Along with four other volunteer teams from Tampa Bay Area Recovery Canines, Ruger and his best friend and leader, Mary Peter, spent Oct. 21 to 30 climbing piles of debris and smashed homes in the hard-hit 9th Ward "to see if anyone was left behind," Peter said.
Last week, she was still recovering her equilibrium, noting that the media photos and video don't tell the awfulness of the scenes she and the other handlers and their canines encountered.
Ruger, a 71/2-year-old black German shepherd, was recovering from a sprained right knee. The canine, cadaver-certified by the National Narcotics Detector Dog Association, along with certificates for forensic and trace evidence, couldn't be saved from injury by his vaunted papers.
"No telling" how the dog was injured, said Peter, who owns Stillwater Dog Training in Spring Hill. "Dogs were jumping on rooftops." They are eager in their work.
Ruger made several "alerts," Peter said. "Debris piles were so thick. All the dogs alerted in many locations. Those locations were marked, and then others ... had to come in and go through piece by piece.
"The New Orleans firemen were awesome. Every time the dogs alerted, they went in. We just located and backed out."
The Federal Emergency Management Agency had a contract with Tampa Bay Recovery Canines to aid in the search. Although the dog-owner teams volunteered their time and effort, FEMA provided them with hotel rooms and meals.
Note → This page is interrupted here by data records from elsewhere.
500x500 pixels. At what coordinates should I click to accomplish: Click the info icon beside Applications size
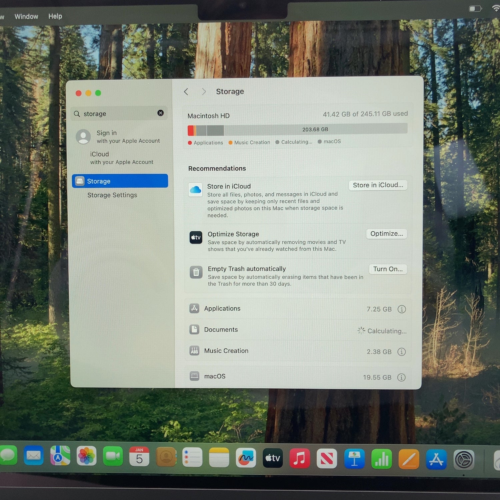[x=402, y=309]
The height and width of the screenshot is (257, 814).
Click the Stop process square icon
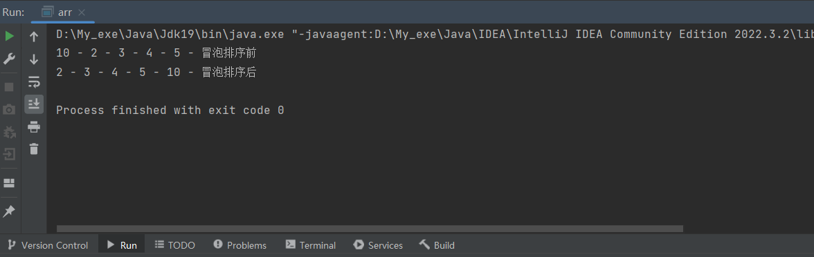(x=10, y=86)
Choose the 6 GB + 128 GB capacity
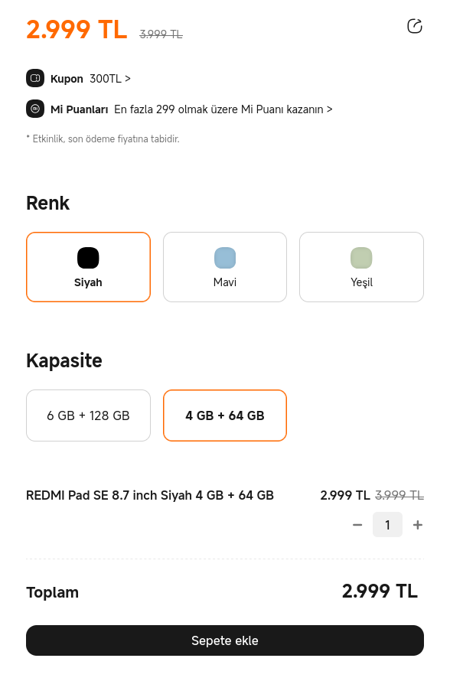 pyautogui.click(x=88, y=415)
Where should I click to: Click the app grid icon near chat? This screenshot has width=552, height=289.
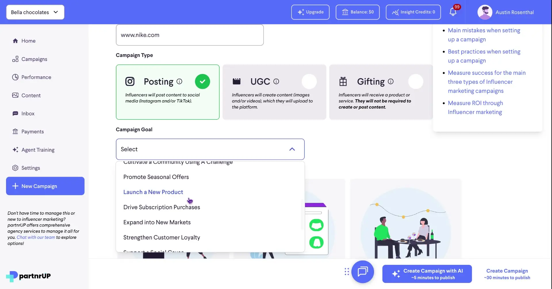coord(346,271)

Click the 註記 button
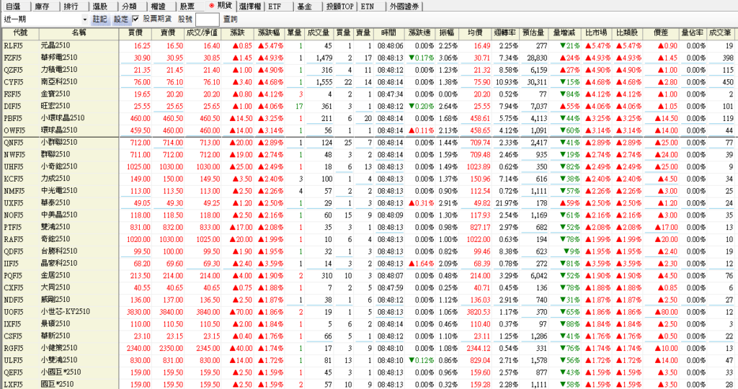pyautogui.click(x=100, y=19)
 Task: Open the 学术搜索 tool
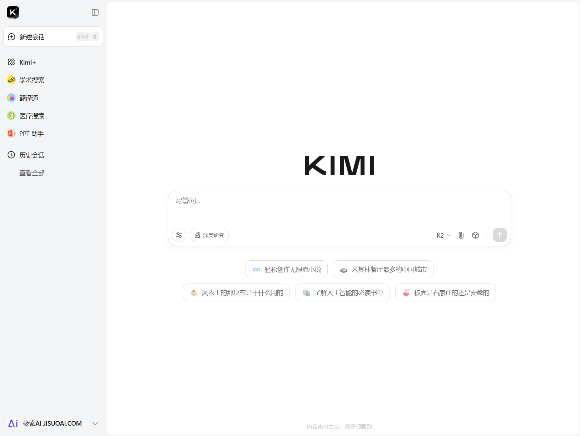32,80
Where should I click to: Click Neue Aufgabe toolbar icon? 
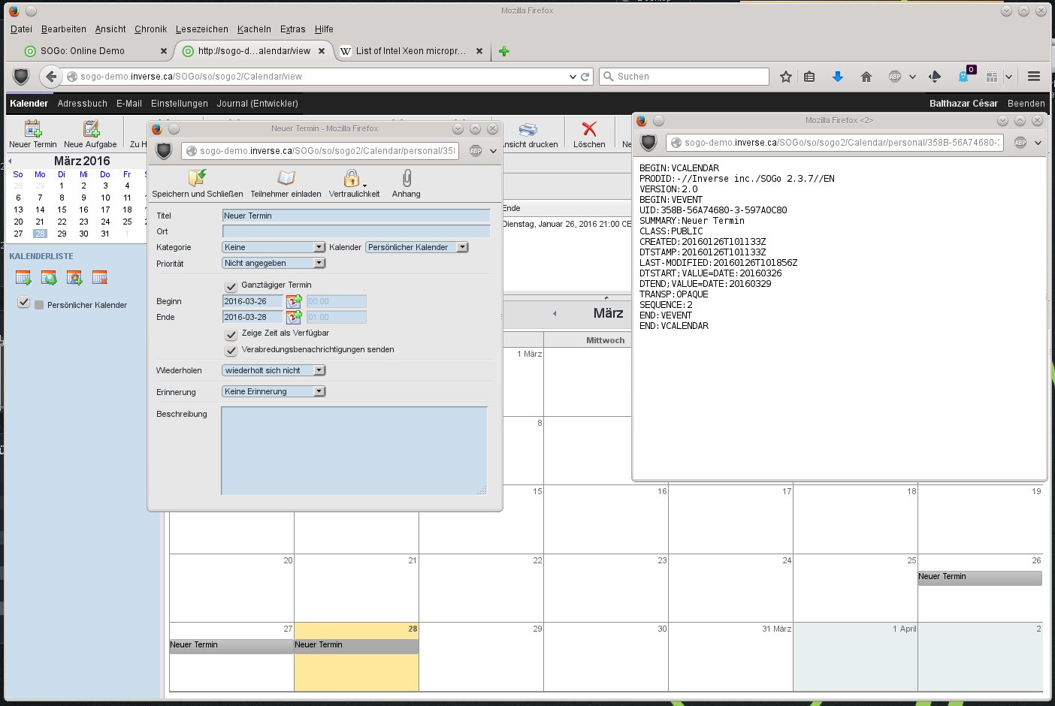[91, 129]
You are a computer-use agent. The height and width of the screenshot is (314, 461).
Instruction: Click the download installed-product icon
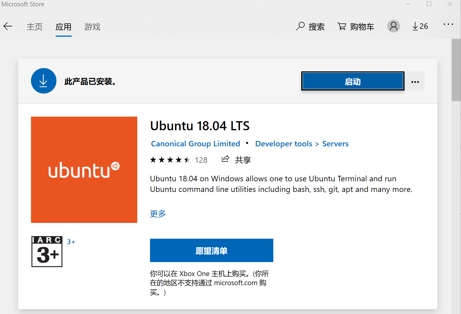[x=43, y=81]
Yet, most of those who operate canine facilities sacrificed a week of income to donate their expertise.
Assigned to each team was a firefighter and a police officer. Abandoned dogs were starting to pack up and become dangerous, Peter said. "We had to protect us and our dogs."
Peter had one slight beef with FEMA: "We didn't know beforehand the contamination we were going to be going into. We should have suited up (with anticontamination clothing). We wore masks when we needed to."
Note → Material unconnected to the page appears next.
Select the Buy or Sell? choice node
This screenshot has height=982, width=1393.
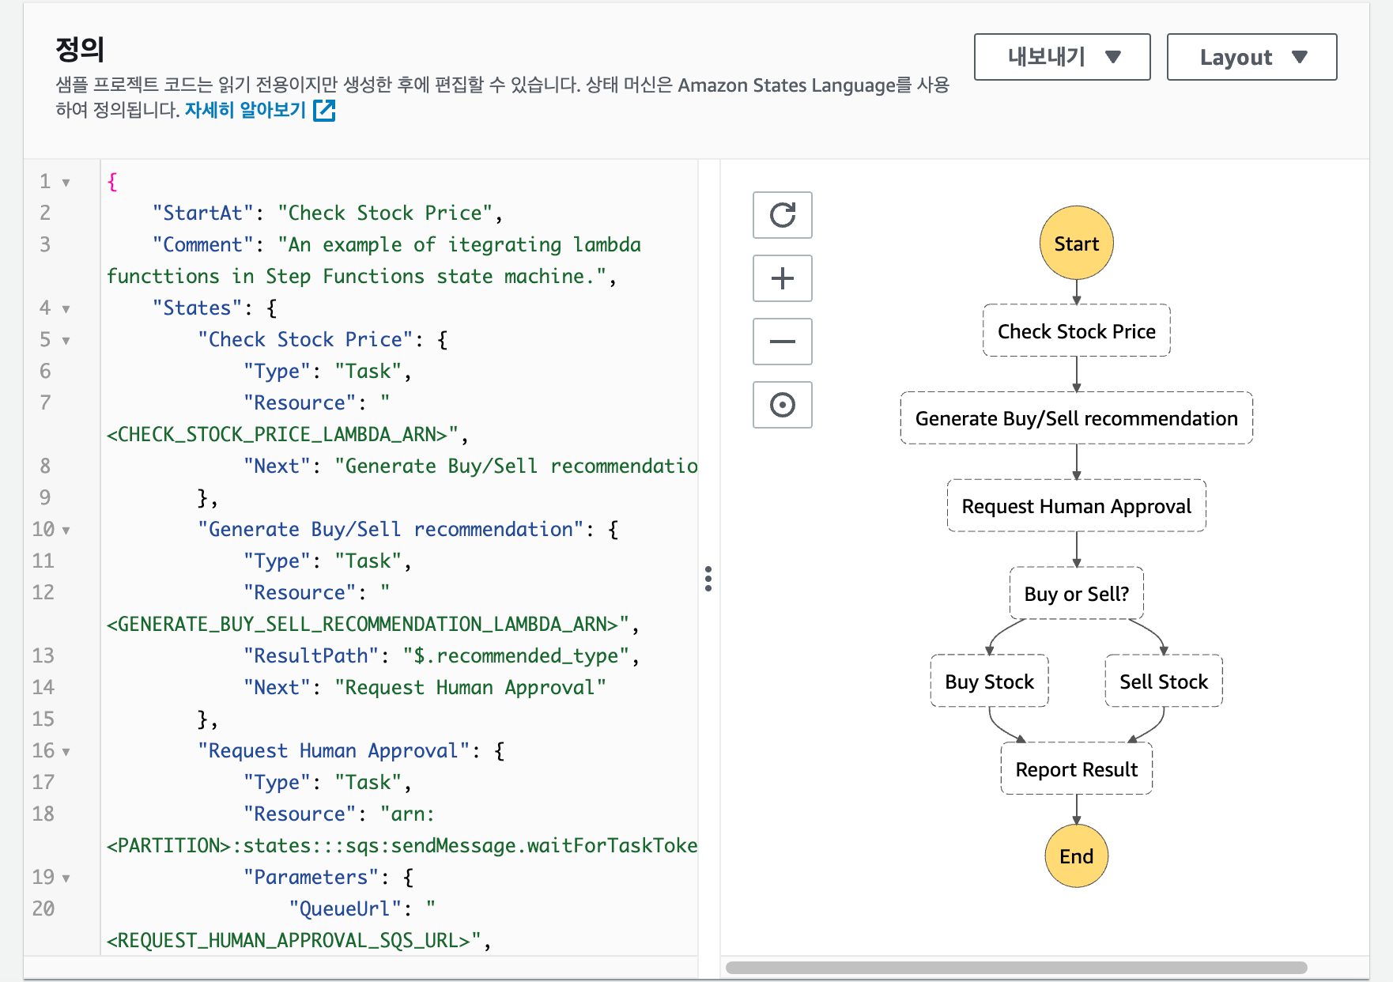coord(1076,594)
The dogs were scrubbed and decontaminated twice a day, and their handlers' clothes were similarly attended to, Peter said.
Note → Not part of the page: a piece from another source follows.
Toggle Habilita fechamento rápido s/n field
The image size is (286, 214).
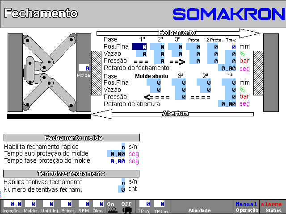click(x=123, y=147)
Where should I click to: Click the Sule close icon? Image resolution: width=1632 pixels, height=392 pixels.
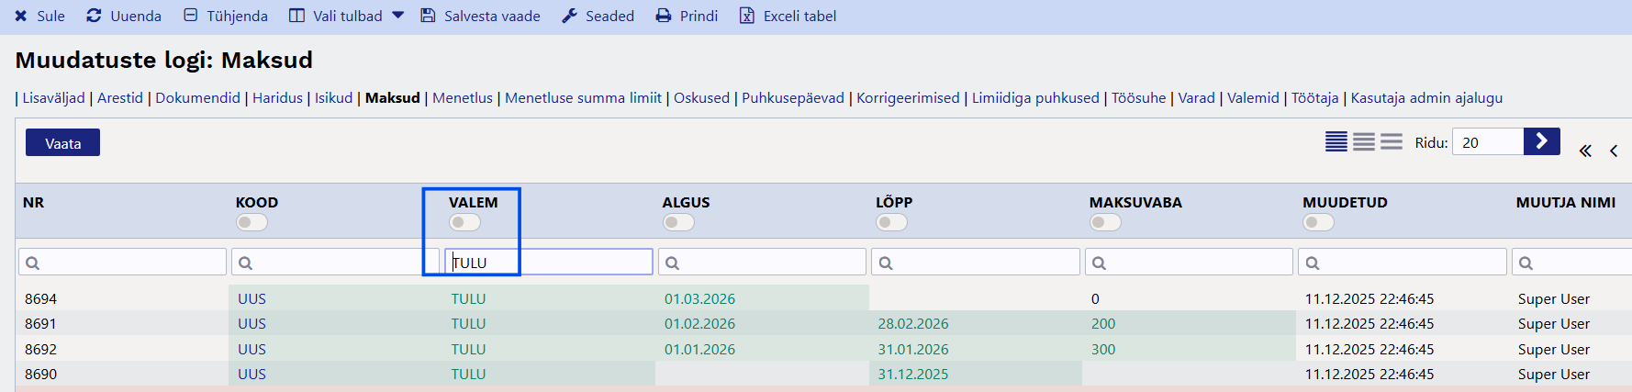[x=21, y=16]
The dog owners were told they should get physical examinations, X-rays and antibiotics for themselves and their dogs when they returned to Florida, Peter noted. One dog had contracted Rocky Mountain spotted fever. Individual veterinary bills ranged from $200 to $500, but Peter said she expected FEMA to cover them.
Peter had no such paperwork to negotiate. Midway Animal Hospital in Homosassa has provided Ruger's veterinary necessities for free.
Whatever the personal costs, Peter has a special recollection of her volunteer work.
She met a woman who had lived in her house for 52 years, the house now gone, the woman wondering what to do now. The elderly resident asked for a photograph of Peter and Ruger, who had come to help them. The woman's granddaughter snapped the photograph. So, Ruger and she are immortalized for their good works in New Orleans in the wake of Katrina.